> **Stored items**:
##############################
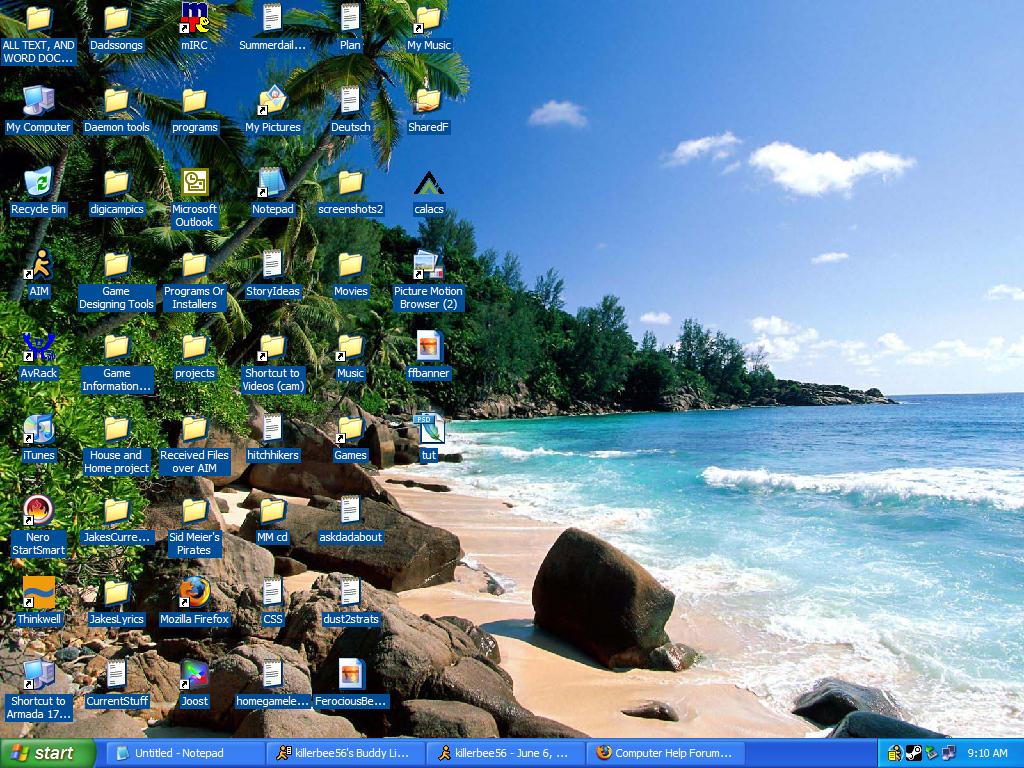
Task: Open iTunes
Action: 40,428
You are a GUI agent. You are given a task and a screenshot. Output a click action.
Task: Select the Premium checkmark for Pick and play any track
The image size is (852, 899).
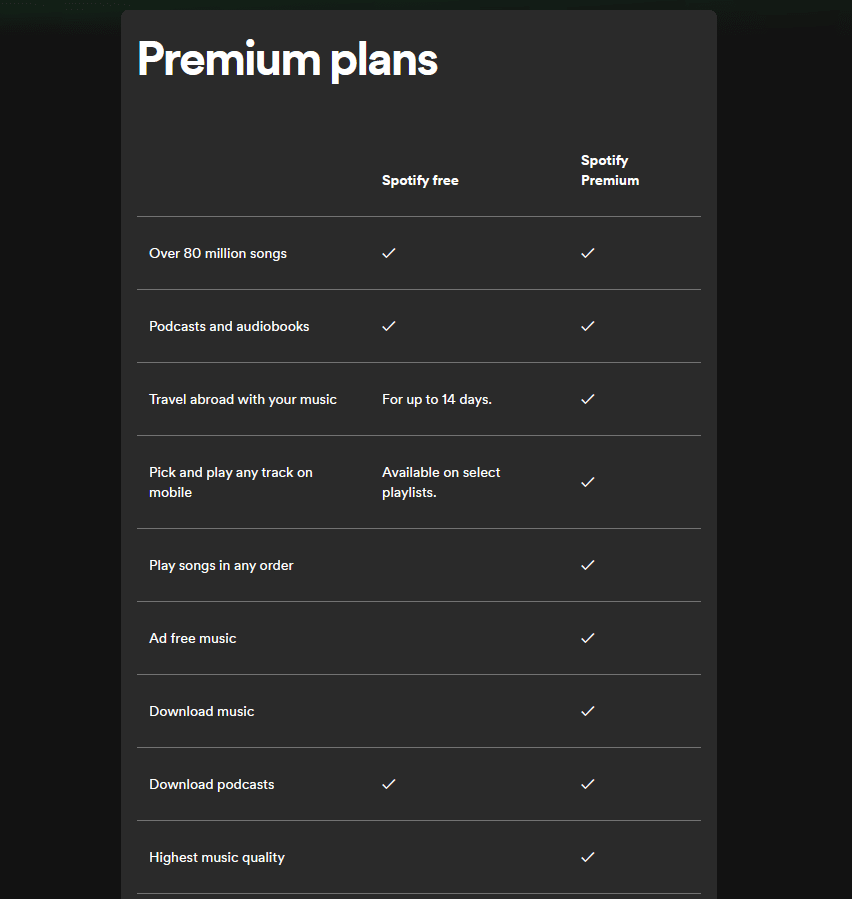[588, 482]

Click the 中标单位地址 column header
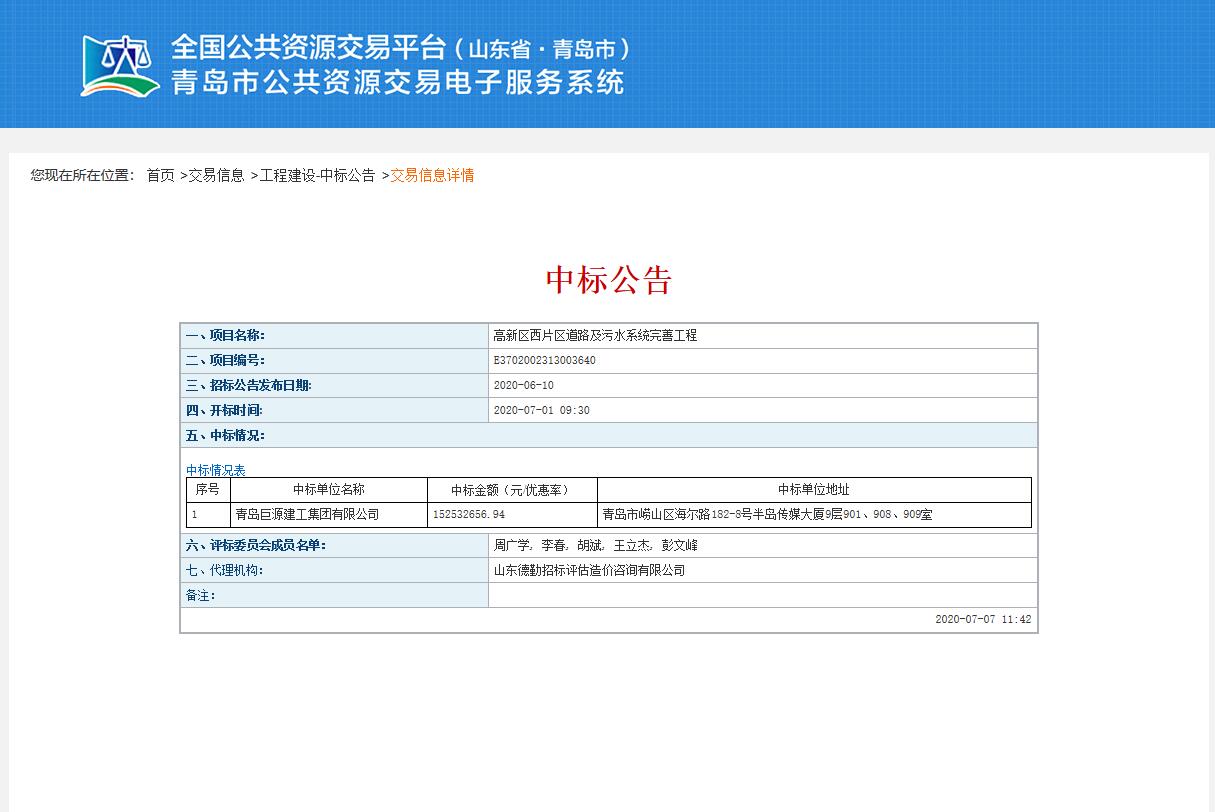coord(813,490)
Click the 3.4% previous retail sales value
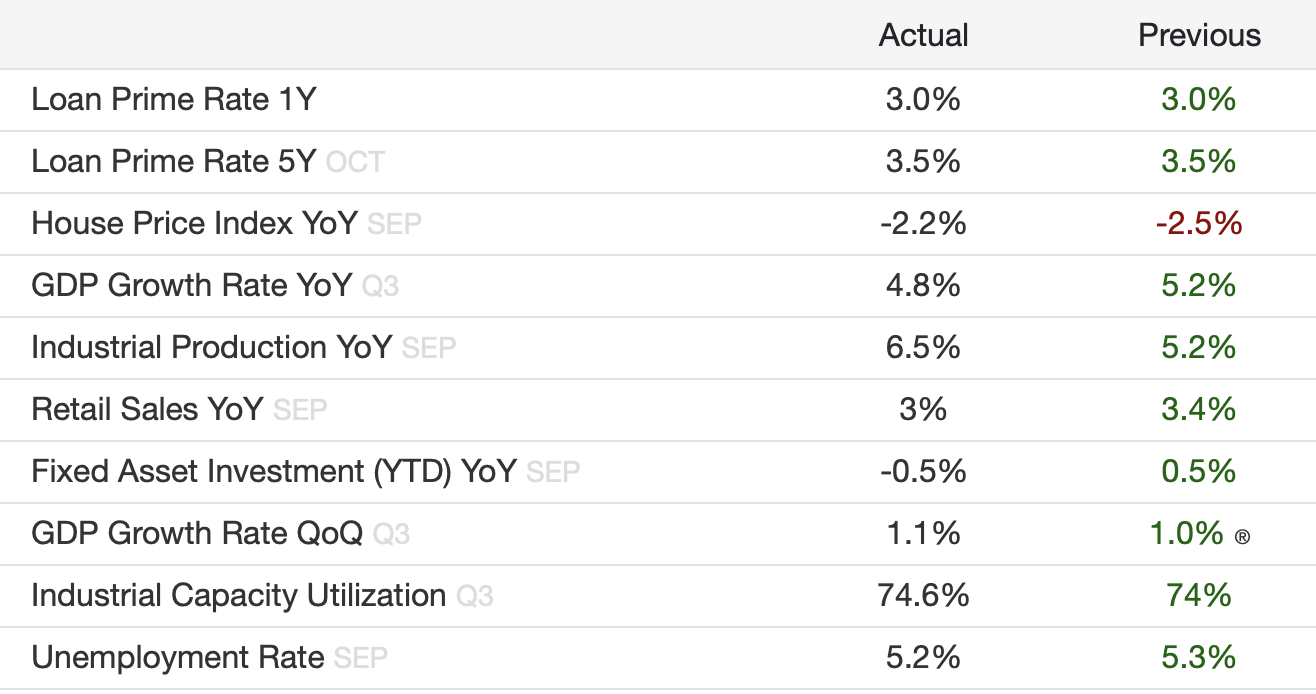This screenshot has width=1316, height=694. point(1198,409)
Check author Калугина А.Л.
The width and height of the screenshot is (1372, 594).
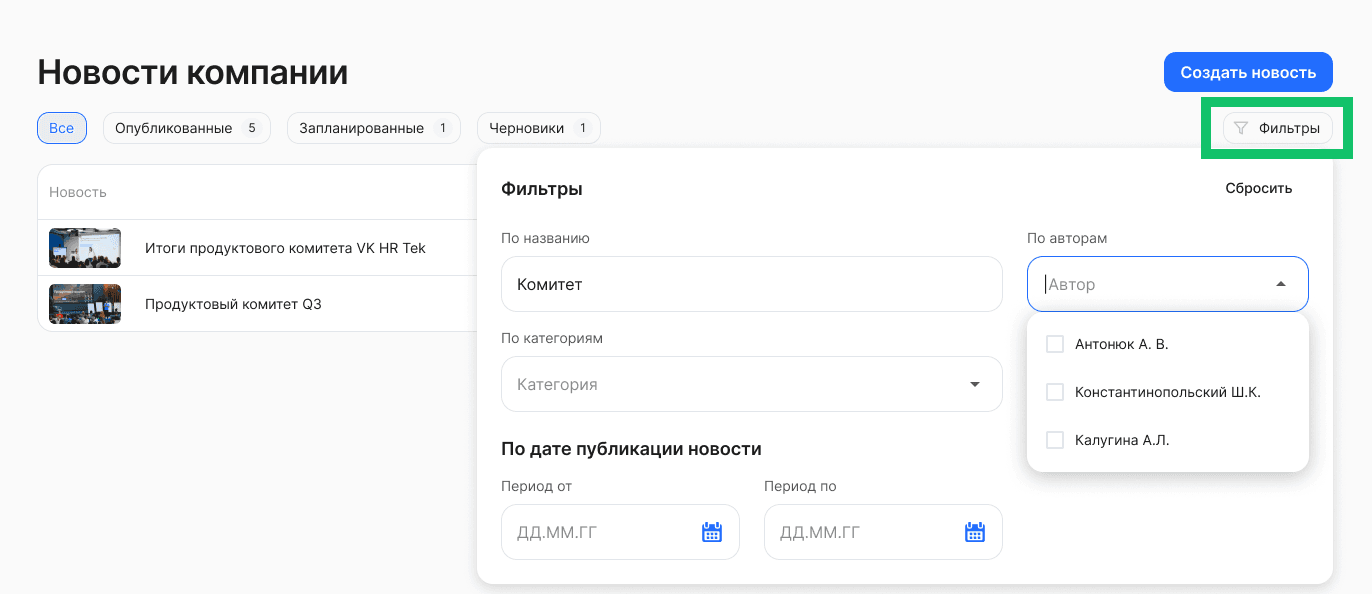pyautogui.click(x=1055, y=439)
##############################
> **Requirement**:
Reproduce exactly and only the lines from the one with "The width and" through the final line of the records above, inclusive. Pictures must be left out.

> **Answer space**:
The width and height of the screenshot is (1372, 594).
pyautogui.click(x=1055, y=439)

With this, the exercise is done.